WHAT IS BEING ASKED - The answer must consist of every line below containing "agent".

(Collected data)
Start of Block

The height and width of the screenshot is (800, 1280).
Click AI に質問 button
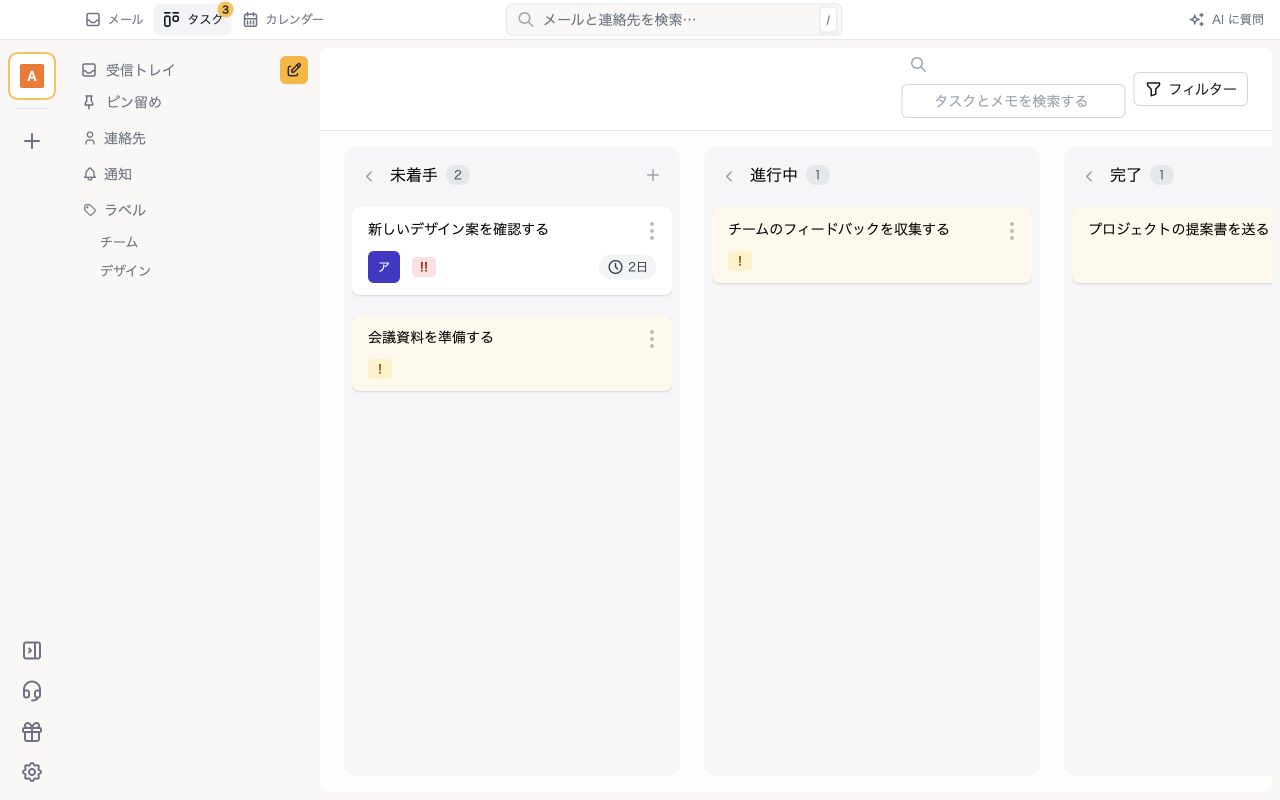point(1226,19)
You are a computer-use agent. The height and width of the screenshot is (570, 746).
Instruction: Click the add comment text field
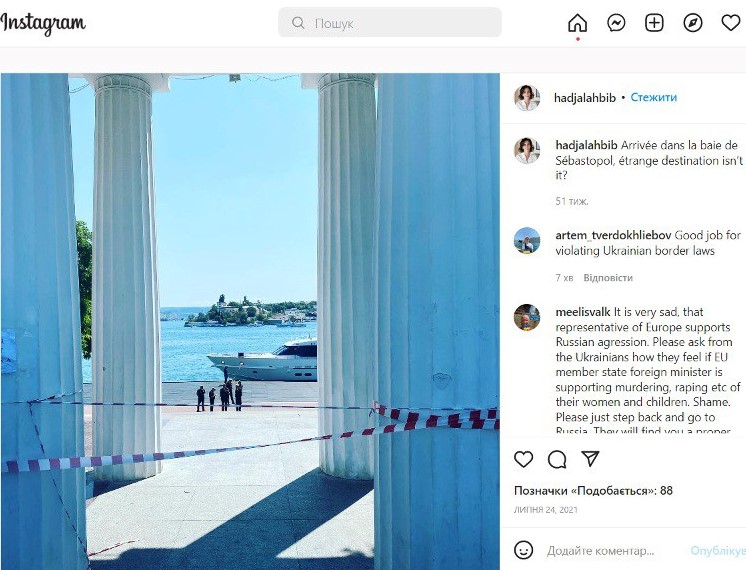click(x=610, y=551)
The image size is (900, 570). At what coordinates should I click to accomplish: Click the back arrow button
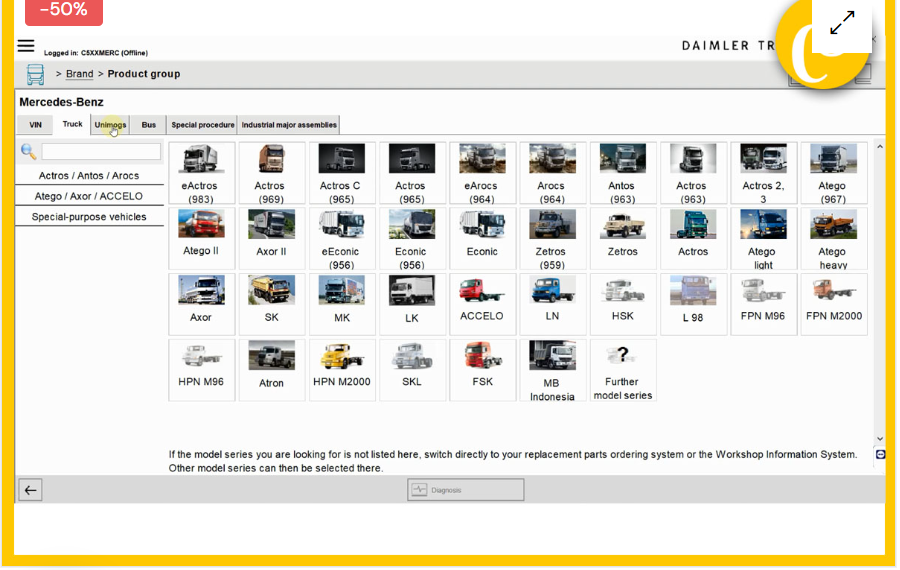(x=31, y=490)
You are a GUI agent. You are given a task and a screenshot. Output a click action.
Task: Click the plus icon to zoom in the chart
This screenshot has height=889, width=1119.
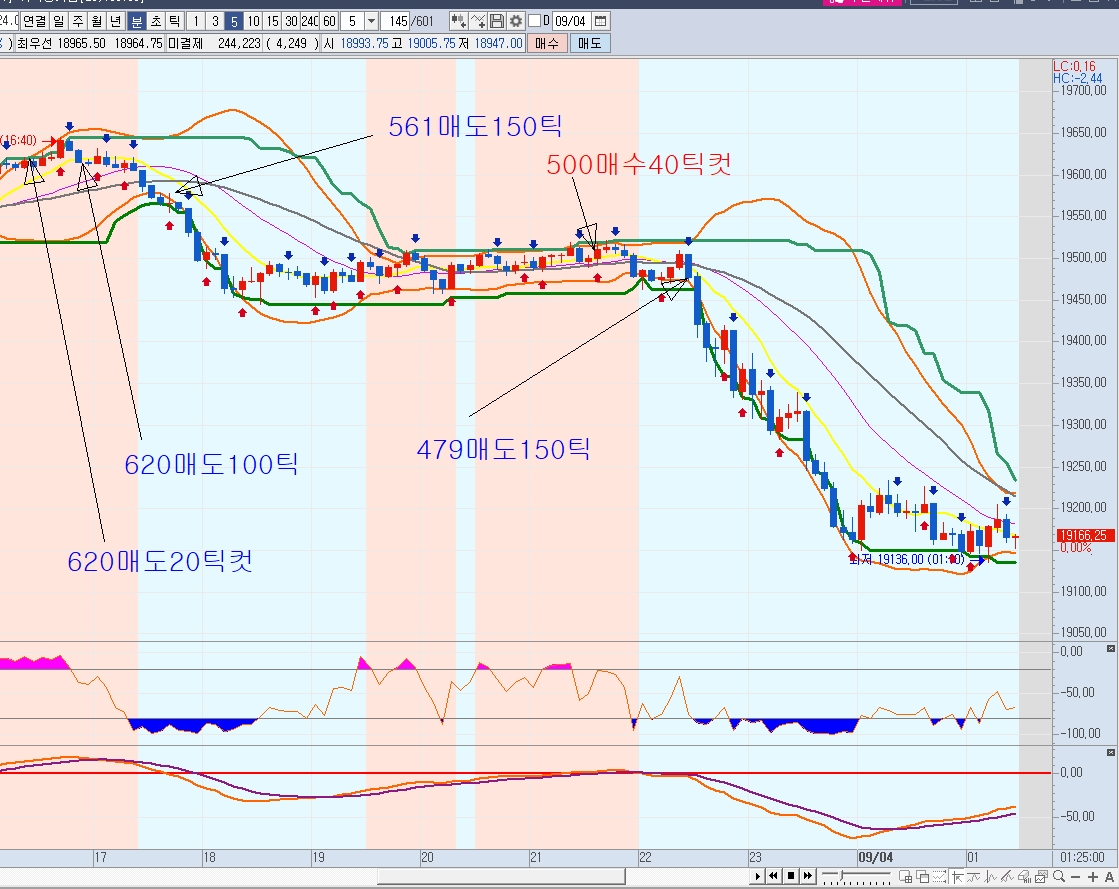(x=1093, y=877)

End of Block
Start of Block

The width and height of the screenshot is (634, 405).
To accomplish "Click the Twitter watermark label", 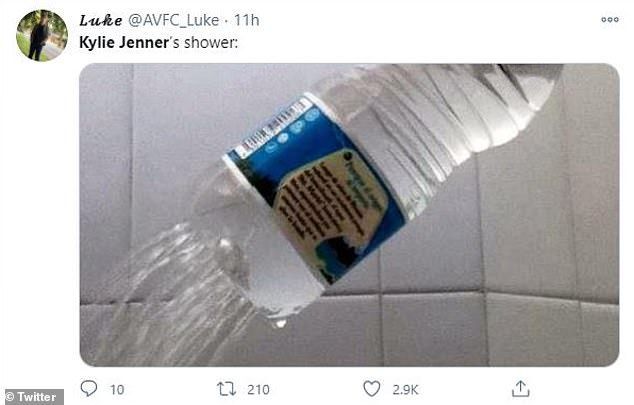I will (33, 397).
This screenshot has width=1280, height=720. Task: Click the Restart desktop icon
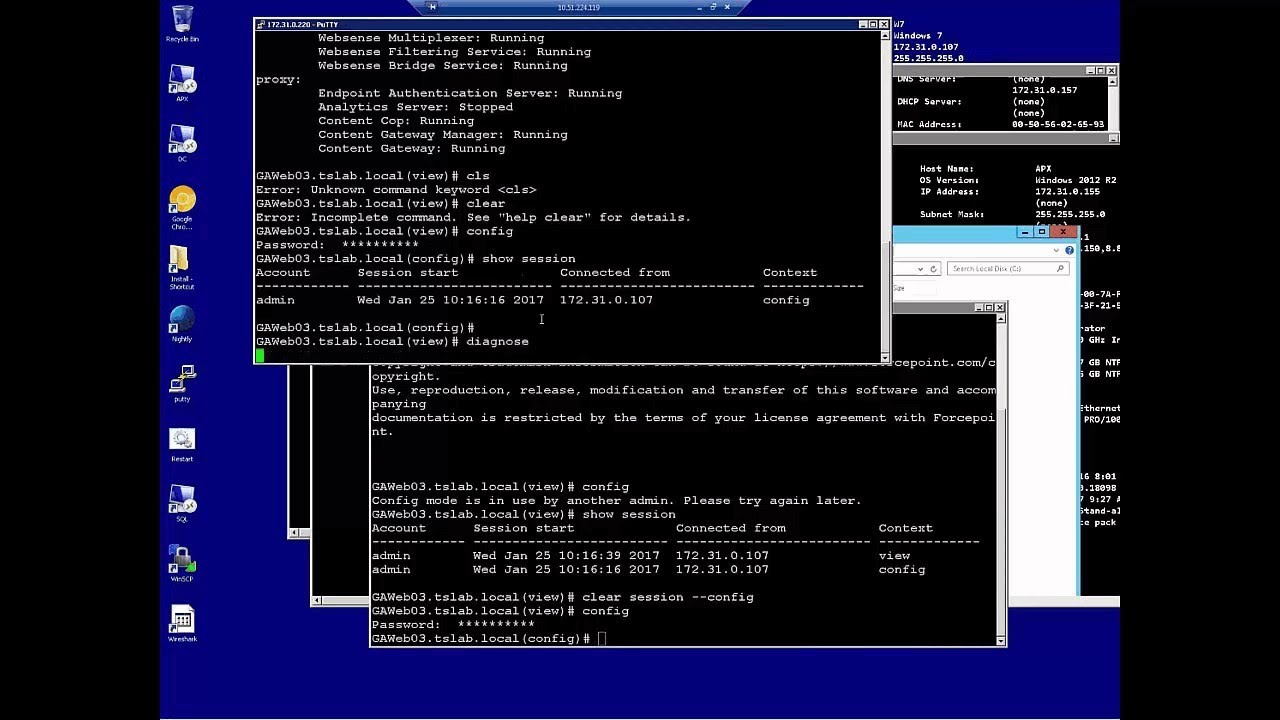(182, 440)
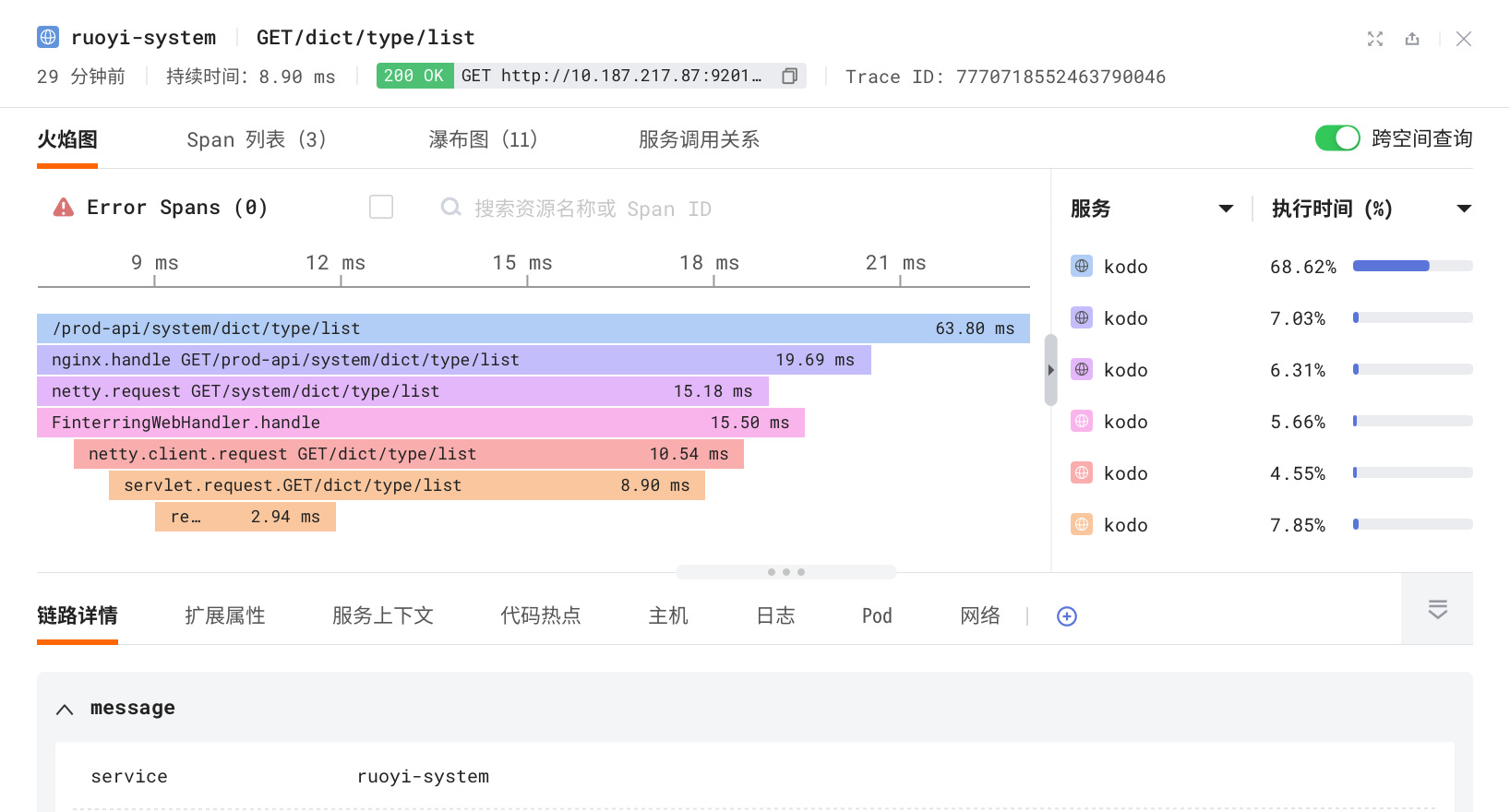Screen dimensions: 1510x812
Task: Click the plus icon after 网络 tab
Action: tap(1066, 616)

End of Block

ANSWER TO THE EXERCISE -
You are a computer-use agent. The height and width of the screenshot is (570, 746).
You are a GUI agent. You are given a task and a screenshot. Output a click action.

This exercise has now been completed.